The project is build with Scala 2.10.2 and sbt 0.13.0, both can be installed using this install script
To try the example navigate to the project folder and run sbt "project scraper-demo" run
which will start the example scraper
If you use SBT, you just have to edit build.sbt
and add the following:
libraryDependencies += "nl.razko" %% "scraper" % "0.4.1"
If you want to use bleeding edge versions using snapshots then add the Sonatype snapshots to the resolvers:
resolvers += "Sonatype Snapshots" at "http://oss.sonatype.org/content/repositories/snapshots/"
libraryDependencies += "nl.razko" %% "scraper" % "0.4.1-SNAPSHOT"
The webscraper provides a simple DSL to write scrape rules
import org.rovak.scraper.ScrapeManager._
import org.jsoup.nodes.Element
object Google {
val results = "#res li.g h3.r a"
def search(term: String) = {
"http://www.google.com/search?q=" + term.replace(" ", "+")
}
}
// Open the search results page for the query "php elephant"
scrape from Google.search("php elephant") open { implicit page =>
// Iterate through every result link
Google.results each { x: Element =>
val link = x.select("a[href]").attr("abs:href").substring(28)
if (link.isValidURL) {
// Iterate through every found link in the found page
scrape from link each (x => println("found: " + x))
}
}
}
A spider is a scraper which recursively loads a page and opens every link it finds.

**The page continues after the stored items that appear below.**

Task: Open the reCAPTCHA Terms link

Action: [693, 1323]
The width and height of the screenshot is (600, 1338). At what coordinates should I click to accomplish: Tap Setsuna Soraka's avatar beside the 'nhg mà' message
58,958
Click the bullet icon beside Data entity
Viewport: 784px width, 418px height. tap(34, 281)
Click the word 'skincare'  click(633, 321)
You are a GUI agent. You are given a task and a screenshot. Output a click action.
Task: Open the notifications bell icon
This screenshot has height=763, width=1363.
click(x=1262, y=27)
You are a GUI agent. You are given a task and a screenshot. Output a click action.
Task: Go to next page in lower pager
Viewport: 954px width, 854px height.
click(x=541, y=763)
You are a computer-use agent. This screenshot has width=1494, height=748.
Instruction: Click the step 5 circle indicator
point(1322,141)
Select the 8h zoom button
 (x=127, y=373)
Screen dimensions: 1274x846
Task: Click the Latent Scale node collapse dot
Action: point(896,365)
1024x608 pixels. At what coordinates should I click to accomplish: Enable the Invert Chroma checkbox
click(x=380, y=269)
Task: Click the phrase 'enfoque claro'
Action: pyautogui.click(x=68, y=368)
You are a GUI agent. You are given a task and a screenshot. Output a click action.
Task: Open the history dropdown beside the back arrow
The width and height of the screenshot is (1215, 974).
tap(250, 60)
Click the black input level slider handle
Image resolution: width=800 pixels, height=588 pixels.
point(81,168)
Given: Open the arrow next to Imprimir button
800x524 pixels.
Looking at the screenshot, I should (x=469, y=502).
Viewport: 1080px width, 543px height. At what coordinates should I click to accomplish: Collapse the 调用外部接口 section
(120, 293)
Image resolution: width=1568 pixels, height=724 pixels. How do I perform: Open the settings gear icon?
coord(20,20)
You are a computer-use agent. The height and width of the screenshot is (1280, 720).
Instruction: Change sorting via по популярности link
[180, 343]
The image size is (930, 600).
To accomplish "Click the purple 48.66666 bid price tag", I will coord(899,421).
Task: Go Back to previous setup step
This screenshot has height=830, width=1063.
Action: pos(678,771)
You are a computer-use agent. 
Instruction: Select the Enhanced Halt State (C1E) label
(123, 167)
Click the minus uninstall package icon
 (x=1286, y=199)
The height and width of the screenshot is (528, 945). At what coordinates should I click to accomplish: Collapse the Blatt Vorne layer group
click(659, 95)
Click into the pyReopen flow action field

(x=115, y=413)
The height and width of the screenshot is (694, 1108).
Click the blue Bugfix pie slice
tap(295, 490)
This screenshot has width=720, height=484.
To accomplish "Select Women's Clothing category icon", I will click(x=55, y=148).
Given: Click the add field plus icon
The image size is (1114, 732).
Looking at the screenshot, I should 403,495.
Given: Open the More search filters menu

It will keep scraping until all pages within the allowed domains are visited once.
The following snippet demonstrates a basic spider which crawls a website and provides hooks to do something with the data
new Spider {
startUrls ::= "http://events.stanford.edu/"
allowedDomains ::= "events.stanford.edu"
onReceivedPage ::= { page: WebPage =>
// Page received
}
onLinkFound ::= { link: Href =>
println(s"Found link ${link.url} with name ${link.name}")
}
}.start()
The spider can be extended by providing traits, if you want to scrape emails then
add the EmailSpider trait which offers a new onEmailFound
hook in which emails can be collected.
new Spider with EmailSpider {
startUrls ::= "http://events.stanford.edu/"
allowedDomains ::= "events.stanford.edu"
onEmailFound ::= { email: String =>
// Email found
}
onReceivedPage ::= { page: WebPage =>
// Page received
}
onLinkFound ::= { link: Href =>
println(s"Found link ${link.url} with name ${link.name}")
}
}.start()
Multiple spiders can be mixed together
new Spider with EmailSpider with SitemapSpider {
startUrls ::= "http://events.stanford.edu/"
allowedDomains ::= "events.stanford.edu"
sitemapUrls ::= "http://events.stanford.edu/sitemap.xml"
onEmailFound ::= { email: String =>
println("Found email: " + email)
}
onReceivedPage ::= { page: WebPage =>
// Page received
}
onLinkFound ::= { link: Href =>
println(s"Found link ${link.url} with name ${link.name}")
}
}.start()